> REQUIREMENT: Return the lines of the data below, from the one containing "Given: Select the slide 1 thumbnail" through the very last, exactly and with both ends included; no pictures.

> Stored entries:
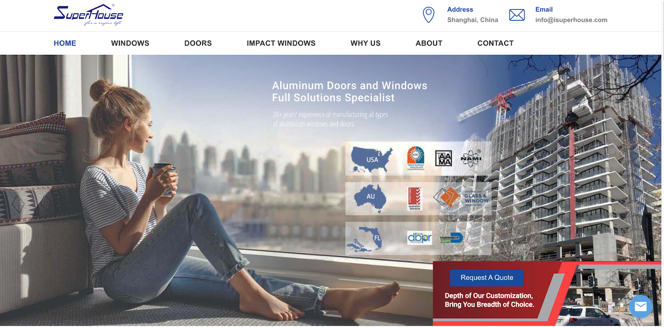Go to IMPACT WINDOWS page
Image resolution: width=664 pixels, height=327 pixels.
point(281,43)
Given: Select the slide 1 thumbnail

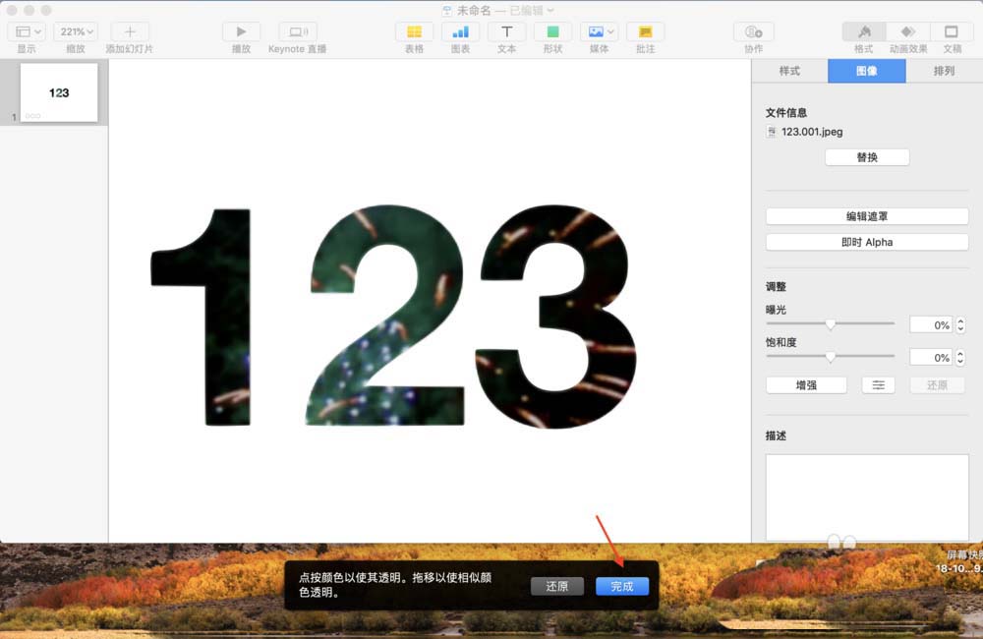Looking at the screenshot, I should 59,91.
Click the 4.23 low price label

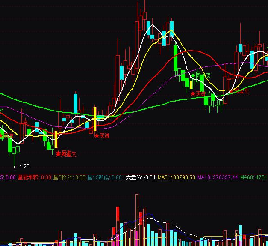24,166
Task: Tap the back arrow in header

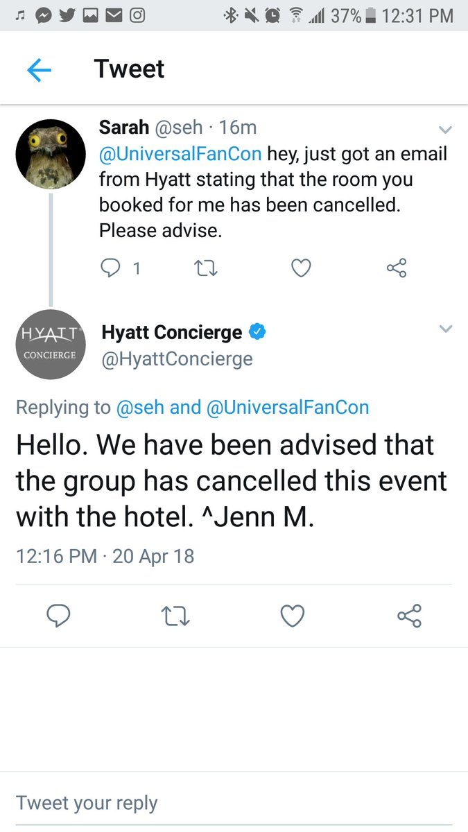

> ANSWER SECTION:
Given: Select the slide 1 thumbnail

Looking at the screenshot, I should 59,91.
Click the 4.23 low price label

24,166
Task: Tap the back arrow in header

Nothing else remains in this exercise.